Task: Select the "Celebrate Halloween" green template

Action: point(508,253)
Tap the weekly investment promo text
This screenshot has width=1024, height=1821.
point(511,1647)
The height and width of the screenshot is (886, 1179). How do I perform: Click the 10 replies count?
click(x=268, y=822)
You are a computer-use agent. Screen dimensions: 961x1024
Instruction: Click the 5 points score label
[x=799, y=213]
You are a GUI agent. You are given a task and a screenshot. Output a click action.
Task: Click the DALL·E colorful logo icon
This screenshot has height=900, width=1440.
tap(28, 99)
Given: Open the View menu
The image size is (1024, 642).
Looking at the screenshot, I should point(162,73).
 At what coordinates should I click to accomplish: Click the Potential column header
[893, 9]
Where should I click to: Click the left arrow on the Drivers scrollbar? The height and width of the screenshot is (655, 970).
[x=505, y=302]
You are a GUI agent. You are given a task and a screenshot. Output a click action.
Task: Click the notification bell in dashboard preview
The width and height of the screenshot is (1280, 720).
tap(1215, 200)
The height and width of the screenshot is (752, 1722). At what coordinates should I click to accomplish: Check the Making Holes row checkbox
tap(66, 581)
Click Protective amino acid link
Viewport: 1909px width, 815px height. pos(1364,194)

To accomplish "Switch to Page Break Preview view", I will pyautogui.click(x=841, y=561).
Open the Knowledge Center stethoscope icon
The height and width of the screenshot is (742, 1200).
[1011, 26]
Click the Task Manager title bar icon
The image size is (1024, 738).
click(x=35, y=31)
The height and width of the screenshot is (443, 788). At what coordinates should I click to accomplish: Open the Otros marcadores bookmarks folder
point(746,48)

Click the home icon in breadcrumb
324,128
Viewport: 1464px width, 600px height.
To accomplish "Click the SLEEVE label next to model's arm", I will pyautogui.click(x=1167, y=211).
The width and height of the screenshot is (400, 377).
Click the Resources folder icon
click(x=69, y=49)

▬▬▬

→ **EXERCISE**
Show all lines from the records above where the word "pyautogui" occurs.

→ **WRITTEN SOLUTION**
To accomplish "Switch to Page Break Preview view", I will pyautogui.click(x=841, y=561).
To accomplish "Click the SLEEVE label next to model's arm", I will pyautogui.click(x=1167, y=211).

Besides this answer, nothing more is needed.